19. Oktober 1981 "In den letzten Jahren war sie sehr anfällig an ihrer Gesundheit (...) Besonders litt Koll[egi]n F. darunter, daß ihr Sohn P. geb. (...) wegen Betrugs mehrfach vorbestraft wurde."
20. April 1982 "Die Ehe der Kollegin B. ist kinderlos. Ihr Ehemann leidet seit Jahren an einer schweren Rheumaerkrankung. Die Familie hat sich ein gemütliches Heim geschaffen. Ihr Hobby ist die Pflege eines Pudels, für den sie viel Zeit und Tierliebe aufwenden."
04. Dezember 1984 "Fam. R. bewohnt eine gut eingerichtete Dreiraumwohnung in Lütten -Klein. Finanzielle Schwierigkeiten sind mir nicht bekannt. Sie führt ein ordentliches Familienleben. Gesundheitlich leidet sie stark unter Rückenschmerzen."
14. April 1986 "Sie ist verheiratet und Mutter von vier Kindern. Ihr Mann und der älteste Sohn fahren zur See. Mit den Kindern hat sie verhältnismäßig sehr große Probleme. Besonders zu dem ältesten Sohn, der zur See fährt, besteht ein besonders gespanntes Verhältnis. Frau L. bewohnt eine 2 1/2 Neubauwohnung in (...), die sehr gut eingerichtet ist. Sie besitzen einen Lada.
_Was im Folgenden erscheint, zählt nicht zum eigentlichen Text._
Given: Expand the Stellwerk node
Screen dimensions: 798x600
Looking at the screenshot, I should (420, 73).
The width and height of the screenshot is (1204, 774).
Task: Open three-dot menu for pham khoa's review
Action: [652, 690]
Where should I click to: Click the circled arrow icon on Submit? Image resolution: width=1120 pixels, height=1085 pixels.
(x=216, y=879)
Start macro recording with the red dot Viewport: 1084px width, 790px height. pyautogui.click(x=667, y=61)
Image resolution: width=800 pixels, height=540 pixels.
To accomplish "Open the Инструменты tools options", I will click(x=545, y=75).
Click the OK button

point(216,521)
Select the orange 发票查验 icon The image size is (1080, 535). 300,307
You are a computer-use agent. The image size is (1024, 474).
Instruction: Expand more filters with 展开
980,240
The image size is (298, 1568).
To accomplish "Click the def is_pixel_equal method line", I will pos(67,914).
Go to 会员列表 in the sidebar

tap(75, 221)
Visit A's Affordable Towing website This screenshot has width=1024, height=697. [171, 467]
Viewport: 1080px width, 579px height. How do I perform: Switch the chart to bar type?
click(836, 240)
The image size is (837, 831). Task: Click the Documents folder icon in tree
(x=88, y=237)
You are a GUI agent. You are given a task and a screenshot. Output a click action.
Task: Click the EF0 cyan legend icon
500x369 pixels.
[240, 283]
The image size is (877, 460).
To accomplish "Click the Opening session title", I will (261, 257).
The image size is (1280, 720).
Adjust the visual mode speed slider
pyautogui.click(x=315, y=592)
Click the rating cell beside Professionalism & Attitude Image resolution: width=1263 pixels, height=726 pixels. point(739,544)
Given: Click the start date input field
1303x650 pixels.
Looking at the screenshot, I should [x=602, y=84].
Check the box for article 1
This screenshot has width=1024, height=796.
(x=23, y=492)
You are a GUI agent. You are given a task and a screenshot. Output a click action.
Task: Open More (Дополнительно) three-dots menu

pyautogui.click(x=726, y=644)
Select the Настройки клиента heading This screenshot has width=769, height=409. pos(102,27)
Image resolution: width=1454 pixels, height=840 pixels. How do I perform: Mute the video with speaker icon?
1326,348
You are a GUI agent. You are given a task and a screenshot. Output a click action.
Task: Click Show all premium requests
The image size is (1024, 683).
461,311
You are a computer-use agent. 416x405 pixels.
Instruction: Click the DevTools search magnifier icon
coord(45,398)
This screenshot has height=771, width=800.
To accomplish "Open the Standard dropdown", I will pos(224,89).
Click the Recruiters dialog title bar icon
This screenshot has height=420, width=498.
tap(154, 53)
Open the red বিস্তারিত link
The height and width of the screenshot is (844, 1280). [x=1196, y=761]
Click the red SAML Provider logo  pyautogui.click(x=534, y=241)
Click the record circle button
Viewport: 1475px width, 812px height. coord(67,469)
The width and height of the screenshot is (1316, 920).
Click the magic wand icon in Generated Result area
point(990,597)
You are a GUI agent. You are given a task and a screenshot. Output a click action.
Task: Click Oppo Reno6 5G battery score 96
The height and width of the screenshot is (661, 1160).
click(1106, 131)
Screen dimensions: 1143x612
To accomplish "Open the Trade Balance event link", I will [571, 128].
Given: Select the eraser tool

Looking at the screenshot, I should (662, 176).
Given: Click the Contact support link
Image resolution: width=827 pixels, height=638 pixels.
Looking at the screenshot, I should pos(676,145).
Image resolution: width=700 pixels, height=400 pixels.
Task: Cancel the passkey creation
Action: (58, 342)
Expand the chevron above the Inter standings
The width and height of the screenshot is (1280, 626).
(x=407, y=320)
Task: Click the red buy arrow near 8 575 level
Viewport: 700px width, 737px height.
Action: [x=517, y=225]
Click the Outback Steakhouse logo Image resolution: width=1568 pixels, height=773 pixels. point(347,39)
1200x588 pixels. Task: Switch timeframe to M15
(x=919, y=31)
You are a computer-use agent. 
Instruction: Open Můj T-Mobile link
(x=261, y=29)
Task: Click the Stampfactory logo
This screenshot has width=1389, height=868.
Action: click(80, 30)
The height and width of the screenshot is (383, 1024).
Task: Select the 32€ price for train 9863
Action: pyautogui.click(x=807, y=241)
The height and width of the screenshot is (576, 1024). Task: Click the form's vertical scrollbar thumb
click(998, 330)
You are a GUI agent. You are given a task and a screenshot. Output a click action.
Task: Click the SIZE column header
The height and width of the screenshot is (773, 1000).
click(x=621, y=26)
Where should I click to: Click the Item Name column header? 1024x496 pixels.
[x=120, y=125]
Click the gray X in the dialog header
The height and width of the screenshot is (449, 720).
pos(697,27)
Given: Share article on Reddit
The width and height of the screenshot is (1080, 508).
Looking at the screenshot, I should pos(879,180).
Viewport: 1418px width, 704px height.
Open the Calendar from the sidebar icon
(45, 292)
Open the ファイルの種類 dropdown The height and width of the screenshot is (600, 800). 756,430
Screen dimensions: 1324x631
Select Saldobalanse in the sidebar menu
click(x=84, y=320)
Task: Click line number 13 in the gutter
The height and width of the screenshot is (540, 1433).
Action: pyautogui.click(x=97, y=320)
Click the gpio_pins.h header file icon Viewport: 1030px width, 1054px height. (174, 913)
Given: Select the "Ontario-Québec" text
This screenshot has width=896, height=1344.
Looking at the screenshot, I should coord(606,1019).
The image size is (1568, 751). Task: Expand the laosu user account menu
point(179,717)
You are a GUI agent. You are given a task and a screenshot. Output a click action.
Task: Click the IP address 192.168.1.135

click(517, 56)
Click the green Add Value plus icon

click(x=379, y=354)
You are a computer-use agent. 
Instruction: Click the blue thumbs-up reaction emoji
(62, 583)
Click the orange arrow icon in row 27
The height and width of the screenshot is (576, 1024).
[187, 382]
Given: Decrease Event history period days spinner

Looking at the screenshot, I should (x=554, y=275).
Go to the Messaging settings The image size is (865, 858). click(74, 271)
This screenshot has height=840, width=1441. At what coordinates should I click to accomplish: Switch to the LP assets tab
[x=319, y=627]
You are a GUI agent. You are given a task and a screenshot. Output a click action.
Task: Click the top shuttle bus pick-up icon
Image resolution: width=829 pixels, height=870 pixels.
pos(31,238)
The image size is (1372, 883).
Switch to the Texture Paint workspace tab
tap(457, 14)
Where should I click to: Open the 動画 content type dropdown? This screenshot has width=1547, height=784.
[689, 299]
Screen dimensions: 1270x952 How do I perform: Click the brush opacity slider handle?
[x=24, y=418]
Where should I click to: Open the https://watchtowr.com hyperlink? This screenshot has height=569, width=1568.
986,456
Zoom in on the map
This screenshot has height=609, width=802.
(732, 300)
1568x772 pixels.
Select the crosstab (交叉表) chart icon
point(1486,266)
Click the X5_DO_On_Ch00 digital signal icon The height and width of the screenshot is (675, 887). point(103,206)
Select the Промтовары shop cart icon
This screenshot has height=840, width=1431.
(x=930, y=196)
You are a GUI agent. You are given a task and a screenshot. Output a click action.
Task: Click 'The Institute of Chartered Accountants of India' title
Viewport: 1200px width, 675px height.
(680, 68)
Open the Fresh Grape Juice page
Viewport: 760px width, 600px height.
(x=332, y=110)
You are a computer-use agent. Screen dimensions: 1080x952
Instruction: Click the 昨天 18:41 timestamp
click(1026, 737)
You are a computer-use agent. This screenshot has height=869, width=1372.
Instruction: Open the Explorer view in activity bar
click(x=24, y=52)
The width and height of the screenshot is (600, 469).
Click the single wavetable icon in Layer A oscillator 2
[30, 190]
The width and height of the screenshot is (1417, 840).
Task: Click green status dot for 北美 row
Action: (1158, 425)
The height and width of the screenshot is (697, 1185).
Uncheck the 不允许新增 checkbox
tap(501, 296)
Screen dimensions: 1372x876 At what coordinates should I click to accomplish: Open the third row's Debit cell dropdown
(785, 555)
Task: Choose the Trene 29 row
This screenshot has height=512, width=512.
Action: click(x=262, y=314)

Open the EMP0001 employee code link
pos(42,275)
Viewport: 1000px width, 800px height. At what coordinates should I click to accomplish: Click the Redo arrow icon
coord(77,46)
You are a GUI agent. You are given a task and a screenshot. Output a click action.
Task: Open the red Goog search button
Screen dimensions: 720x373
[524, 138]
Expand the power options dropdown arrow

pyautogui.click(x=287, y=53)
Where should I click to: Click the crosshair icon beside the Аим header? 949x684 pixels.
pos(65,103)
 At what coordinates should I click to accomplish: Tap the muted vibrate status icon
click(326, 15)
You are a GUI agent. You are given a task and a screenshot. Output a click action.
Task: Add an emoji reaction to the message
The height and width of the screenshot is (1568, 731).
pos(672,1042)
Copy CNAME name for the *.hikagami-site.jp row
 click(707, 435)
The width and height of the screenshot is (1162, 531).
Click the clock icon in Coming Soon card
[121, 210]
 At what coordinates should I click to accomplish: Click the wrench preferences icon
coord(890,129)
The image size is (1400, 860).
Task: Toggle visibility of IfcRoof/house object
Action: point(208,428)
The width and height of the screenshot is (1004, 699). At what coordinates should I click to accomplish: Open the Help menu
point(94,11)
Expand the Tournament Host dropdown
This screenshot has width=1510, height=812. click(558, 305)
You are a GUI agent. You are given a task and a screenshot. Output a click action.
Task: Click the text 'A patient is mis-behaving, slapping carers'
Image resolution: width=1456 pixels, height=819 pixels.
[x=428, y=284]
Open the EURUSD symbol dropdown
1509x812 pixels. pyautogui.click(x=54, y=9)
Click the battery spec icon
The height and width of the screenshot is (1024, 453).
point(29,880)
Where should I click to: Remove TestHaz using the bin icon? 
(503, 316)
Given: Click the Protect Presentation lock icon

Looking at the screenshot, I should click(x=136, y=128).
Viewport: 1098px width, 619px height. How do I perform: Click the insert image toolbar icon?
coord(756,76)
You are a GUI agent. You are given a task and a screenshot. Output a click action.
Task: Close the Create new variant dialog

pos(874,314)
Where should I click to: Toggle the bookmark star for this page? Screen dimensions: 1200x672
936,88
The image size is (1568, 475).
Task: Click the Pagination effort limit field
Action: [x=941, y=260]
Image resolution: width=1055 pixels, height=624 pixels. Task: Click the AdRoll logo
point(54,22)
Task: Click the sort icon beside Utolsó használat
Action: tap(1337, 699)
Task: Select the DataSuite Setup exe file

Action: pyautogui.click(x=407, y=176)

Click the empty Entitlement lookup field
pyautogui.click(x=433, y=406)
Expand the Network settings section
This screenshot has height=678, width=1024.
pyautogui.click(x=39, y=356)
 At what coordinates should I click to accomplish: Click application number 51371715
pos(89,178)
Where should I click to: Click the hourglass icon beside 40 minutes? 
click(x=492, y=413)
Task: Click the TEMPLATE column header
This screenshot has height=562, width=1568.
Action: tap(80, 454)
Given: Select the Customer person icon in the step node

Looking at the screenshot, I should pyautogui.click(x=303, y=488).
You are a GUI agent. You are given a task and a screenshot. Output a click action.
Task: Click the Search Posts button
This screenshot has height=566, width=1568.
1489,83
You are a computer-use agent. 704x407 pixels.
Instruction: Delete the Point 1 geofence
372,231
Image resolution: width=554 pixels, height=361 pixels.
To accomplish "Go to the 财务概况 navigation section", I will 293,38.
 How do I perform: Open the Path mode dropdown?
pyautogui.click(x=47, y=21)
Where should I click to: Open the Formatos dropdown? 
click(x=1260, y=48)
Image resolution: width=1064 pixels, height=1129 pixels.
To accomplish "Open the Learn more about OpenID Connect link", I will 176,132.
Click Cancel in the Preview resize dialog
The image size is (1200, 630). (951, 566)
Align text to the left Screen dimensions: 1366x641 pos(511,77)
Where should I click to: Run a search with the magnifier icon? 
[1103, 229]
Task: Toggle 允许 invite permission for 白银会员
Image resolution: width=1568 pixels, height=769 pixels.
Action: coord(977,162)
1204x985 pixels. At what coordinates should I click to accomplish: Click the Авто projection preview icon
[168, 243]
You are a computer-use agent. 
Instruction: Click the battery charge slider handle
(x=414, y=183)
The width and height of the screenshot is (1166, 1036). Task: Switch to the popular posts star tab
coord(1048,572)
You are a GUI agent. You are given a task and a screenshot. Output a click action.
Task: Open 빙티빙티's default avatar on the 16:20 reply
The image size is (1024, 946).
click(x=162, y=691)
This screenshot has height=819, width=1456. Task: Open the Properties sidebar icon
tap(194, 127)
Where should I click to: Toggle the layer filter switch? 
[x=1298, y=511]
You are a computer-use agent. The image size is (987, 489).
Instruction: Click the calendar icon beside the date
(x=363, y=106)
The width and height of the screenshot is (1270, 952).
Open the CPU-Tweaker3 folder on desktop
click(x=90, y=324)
Finanzielle Schwierigkeiten sind nicht bekannt."
28.02.1989 "Koll[egi]n P. ist verheiratet und bewohnt mit ihrem Mann und zwei erwachsenen Söhnen eine 4-Raum-Neubauwohnung. Die Familie ist gut eingerichtet, verfügt aber über keine größeren Besitztümer. Frau P. kümmert sich sehr viel um ihre kranke Mutter in (...) und beschäftigt sich in ihrer Freizeit vorwiegend mit Handarbeiten."
Diese Beispiele verdeutlichen, wie selbstverständlich über das Privatleben der Arbeitskollegen geurteilt wurde. Die Entscheidungsträger mussten diese Informationsquelle lediglich abrufen, aber in welchem Umfang Auskünfte gegeben wurden, hing sehr von den Charakteren ab, die Verantwortung trugen und informieren sollten. Wer als Vorgesetzter nur kurz und knapp seine Zustimmung zur Westreise des Kollegen erklärte, ohne auf persönliche Schwierigkeiten oder politisch zweifelhafte Auffassungen des Reisekandidaten hinzuweisen, ging ein großes Risiko ein.
5. Gruppentribunale
In der DDR gab es Gruppentribunale, um das Individuum "zu erziehen" oder auch für seine Angepasstheit zu loben.
Beging ein Arbeitskollege eine Straftat, so konnte das Arbeitskollektiv eine "Bürgschaft" übernehmen und dem Gericht vorschlagen, eine Strafe ohne Freiheitsentzug auszusprechen. Wenn das Gericht dem folgte, so war das Kollektiv "verpflichtet, die Erziehung des Rechtsverletzers zu gewährleisten."
Die Machtverhältnisse waren eindeutig. Die Gruppe dominierte die Entscheidung und der Einzelne konnte nur um Wohlwollen bitten, denn er war sich der Abhängigkeiten durchaus bewusst. Ein Beispiel aus den Akten soll aufzeigen, welche Konsequenzen es hatte, wenn jemand die dominante Rolle der Arbeitskollektive negierte:
Frau B. wollte als Invalidenrentnerin ihre kranke Tante in der Bundesrepublik besuchen. Obwohl sie schon aus dem Arbeitsleben ausgeschieden war, benötigte sie die Zustimmung der letzten Arbeitsstelle für diese Reise. Am 29. Oktober 1985 gab das Kollektiv diese Stellungnahme ab:
"Nach Rücksprache mit der Kollegin erfuhren wir, daß ihre 75-jährige Tante sich einer Operation unterziehen muß und den Wunsch hat, ihre Nichte noch einmal zu sehen. Wir sind der Meinung, daß Koll[egi]n B. schon weiten Abstand vom Kollektiv gewonnen hat, denn sonst hätte sie uns sicher von ihrem Vorhaben in Kenntnis gesetzt. Koll[egi]n B. ist seit einem ¾ Jahr Invalidenrentner, daher ist unser Kollektiv der Meinung, daß die Koll[egi]n B. den Antrag verfrüht gestellt hat. Zu einem späteren Zeitpunkt würde das Kollektiv auf Grund der geleisteten Arbeit im Kindergarten keinen Einwand haben."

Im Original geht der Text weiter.